# TEXT EXTRACT
Kapanadze Cousin - DALLY FREE ENERGY

[NickZ]

  Yes, I know that now. I bid on a digital scope also, (never used second hand digital scope), but I lost that bid. 
It's no problem, I'll get the hang of it. But, I wish that I'd known about the math previously, it would have made a difference. 

  There are a couple of ways to tune the Mazilli set up, but it may not be as easy or as effective as turning some trim pots for the control of the PWM and frequency on the drivers.

  At least I got the Mazilli working normally again, and with the Kacher on 24v, I can light a 20 watt 220v bulb on the grenade's 168 turns output coil, and even a CFL off of the grenade,  as well. This is without any connection of the 28 turns yoke coil to the grenade. That bulb previously would not light at all when running the Kacher on only 12v.

[TinselKoala]

1. The capacitor in the Mazilli circuit is no more of an "energy recycler" than the coil itself is. The capacitor and the yoke coil form a resonating tank circuit in which the energy supplied by the power supply is "sloshing" back and forth between the magnetic field of the yoke coil and the electric field of the capacitor. The frequency of the resonance ("sloshing") is determined by the capacitance and inductance working together. You can attain the same resonant frequency by using many different values of L and C but there is probably some value where the losses inherent in the "sloshing" process are minimized. In other words, a small capacitance and a large inductance can give the exact same resonant frequency as a large capacitance and a small inductance, but perhaps a "medium" capacitance matched with a "medium" inductance value gives the best performance. The Mazilli is "tuned" to a desired frequency by adding or removing turns from the yoke coil, and/or by adding or decreasing capacitance of this main capacitor. You could also tune it by varying the gap between the core pieces, or even by using some "bias" winding on the core to vary its saturation level, hence varying the inductance.

# RECORDED DATA
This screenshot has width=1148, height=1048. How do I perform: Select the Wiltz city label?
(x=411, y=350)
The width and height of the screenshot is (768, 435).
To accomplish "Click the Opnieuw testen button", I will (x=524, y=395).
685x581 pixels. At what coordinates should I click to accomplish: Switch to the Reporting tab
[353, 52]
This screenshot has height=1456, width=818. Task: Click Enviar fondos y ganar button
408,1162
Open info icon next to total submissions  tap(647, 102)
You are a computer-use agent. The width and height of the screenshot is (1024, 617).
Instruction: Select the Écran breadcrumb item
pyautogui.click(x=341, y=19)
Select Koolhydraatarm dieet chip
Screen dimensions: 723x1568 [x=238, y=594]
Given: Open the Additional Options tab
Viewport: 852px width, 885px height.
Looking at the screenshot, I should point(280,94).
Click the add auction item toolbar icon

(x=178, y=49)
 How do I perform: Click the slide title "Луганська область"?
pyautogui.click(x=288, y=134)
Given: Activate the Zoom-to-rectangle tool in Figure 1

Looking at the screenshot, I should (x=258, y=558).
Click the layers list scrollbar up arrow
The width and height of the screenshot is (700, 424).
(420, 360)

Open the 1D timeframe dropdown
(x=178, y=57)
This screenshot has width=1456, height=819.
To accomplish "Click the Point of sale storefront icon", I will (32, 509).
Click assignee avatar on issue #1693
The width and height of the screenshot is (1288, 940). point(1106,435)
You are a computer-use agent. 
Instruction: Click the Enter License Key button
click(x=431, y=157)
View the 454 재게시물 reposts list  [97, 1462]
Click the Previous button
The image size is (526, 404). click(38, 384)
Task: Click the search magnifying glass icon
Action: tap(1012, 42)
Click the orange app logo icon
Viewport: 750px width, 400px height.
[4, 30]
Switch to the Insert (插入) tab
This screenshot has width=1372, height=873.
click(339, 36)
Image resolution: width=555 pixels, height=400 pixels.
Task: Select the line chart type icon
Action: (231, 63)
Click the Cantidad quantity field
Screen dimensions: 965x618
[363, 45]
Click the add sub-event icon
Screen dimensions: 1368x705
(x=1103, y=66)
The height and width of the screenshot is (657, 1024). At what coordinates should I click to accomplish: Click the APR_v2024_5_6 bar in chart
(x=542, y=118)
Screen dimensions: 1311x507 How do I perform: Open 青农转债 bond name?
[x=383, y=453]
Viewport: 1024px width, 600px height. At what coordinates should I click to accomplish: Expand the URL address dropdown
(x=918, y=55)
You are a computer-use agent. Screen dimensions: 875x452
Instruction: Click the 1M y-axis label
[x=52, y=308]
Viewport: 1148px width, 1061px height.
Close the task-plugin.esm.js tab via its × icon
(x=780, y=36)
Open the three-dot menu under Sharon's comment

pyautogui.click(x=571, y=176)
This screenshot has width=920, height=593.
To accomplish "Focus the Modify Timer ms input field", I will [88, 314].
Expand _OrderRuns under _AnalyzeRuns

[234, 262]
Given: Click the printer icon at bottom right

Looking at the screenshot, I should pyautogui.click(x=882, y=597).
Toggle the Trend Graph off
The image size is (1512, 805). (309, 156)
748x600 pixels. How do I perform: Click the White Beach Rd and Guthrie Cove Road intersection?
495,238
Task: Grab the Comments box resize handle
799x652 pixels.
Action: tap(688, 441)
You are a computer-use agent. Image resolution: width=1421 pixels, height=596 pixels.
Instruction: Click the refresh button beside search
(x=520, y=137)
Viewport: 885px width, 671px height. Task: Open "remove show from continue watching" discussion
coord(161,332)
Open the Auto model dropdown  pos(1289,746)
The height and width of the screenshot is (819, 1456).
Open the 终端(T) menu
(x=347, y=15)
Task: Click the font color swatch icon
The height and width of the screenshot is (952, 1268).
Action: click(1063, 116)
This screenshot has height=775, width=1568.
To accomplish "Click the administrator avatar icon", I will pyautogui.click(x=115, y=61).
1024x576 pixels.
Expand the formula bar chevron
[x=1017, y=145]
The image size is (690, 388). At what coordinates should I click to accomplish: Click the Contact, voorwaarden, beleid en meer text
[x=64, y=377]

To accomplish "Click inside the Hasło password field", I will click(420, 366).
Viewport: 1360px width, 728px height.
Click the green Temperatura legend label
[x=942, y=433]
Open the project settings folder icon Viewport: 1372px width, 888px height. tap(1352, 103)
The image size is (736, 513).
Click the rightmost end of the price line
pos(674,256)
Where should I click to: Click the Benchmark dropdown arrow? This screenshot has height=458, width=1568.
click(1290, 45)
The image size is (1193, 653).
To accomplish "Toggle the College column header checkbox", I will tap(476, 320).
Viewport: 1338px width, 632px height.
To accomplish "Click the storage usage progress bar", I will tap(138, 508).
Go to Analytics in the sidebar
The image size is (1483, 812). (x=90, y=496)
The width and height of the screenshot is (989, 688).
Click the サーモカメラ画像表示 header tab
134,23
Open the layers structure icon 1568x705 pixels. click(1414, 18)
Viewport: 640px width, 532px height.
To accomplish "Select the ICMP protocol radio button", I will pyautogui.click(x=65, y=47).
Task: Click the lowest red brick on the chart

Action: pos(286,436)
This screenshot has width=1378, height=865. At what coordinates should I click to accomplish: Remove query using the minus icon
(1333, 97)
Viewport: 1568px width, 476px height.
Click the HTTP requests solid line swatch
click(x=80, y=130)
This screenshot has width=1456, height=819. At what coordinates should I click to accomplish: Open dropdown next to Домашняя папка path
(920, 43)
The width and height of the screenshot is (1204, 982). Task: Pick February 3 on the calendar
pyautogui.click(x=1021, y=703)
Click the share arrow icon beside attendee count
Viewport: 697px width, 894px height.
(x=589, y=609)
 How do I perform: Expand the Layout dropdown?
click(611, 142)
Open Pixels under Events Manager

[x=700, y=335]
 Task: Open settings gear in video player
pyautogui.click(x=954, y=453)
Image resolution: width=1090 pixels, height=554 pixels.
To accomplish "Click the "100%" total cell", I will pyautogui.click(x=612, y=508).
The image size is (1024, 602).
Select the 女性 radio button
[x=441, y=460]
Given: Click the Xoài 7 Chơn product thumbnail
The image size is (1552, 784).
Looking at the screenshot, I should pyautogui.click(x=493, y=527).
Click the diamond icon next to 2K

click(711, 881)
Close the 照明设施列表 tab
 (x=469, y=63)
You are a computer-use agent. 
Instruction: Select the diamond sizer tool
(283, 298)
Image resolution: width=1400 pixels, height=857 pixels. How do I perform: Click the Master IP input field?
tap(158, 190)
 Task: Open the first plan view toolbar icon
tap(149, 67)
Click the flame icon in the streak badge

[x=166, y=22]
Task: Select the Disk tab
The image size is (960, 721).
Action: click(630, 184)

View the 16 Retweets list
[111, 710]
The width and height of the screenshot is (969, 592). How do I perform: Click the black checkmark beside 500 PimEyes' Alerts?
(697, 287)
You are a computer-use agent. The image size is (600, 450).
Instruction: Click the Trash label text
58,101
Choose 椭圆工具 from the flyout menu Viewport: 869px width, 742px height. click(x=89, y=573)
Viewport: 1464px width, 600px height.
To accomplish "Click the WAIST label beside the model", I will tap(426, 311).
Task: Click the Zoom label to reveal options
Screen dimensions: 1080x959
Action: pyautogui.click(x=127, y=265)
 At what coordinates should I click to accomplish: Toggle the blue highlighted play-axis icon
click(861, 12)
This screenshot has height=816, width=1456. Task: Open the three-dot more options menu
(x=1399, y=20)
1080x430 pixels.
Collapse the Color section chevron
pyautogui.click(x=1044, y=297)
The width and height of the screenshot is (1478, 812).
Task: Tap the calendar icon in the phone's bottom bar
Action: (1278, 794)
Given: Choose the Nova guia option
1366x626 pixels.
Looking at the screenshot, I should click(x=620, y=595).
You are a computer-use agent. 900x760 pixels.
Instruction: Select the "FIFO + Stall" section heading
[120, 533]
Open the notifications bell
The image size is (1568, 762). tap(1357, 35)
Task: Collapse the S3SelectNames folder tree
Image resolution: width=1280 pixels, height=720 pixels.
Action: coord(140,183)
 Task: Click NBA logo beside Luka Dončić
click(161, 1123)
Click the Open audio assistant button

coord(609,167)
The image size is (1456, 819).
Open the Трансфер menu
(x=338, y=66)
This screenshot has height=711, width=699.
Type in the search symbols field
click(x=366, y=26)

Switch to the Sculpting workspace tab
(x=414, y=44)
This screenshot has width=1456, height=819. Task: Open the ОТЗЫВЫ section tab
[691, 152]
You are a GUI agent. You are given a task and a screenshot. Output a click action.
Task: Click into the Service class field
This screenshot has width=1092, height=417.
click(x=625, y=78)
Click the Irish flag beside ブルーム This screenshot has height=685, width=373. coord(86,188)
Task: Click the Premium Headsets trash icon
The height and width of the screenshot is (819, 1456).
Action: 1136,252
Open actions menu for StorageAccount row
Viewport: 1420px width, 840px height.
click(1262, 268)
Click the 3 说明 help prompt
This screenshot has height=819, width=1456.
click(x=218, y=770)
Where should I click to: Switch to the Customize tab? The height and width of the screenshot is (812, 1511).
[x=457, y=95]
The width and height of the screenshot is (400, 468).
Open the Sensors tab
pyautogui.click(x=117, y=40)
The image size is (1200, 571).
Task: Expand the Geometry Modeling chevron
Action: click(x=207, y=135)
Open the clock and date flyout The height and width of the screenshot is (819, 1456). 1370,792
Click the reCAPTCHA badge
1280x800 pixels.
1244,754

# SET TASKS
(A) In the Kapanadze forum thread, what determines the frequency of the resonance in the Mazilli tank circuit?
(B) Decide whether each statement agrees with the Kapanadze forum thread. For each one, answer yes or no and quote the deciding words.
(i) The 20 watt 220v bulb lit when the Kacher ran on only 12v.
(ii) The Mazilli can be tuned by adding or removing turns from the yoke coil.
(iii) NickZ won the bid on a digital scope.
(C) Write the next part of the Kapanadze forum thread, picking up after its final sentence and keeping its tone and subject.
The data can be set aside entirely.

# ANSWERS IN ORDER
(A) The capacitance and inductance working together.

(B)
(i) No: "That bulb previously would not light at all when running the Kacher on only 12v."
(ii) Yes: "The Mazilli is "tuned" to a desired frequency by adding or removing turns from the yoke coil"
(iii) No: "but I lost that bid."

(C)
Use the Resonant Frequency Calculator here:
http://www.1728.org/resfreq.htm
where you can enter any two of the three values F, L and C to find the unknown value. You will see that using this calculator and the known values of your capacitor and the frequency of the oscillation, you can "measure" the inductance of your yoke coil. Once that is known, you can then use that value, along with various capacitor values, to calculate the resulting frequency of oscillation of the tank circuit. And you can then confirm that resulting frequency using the scope.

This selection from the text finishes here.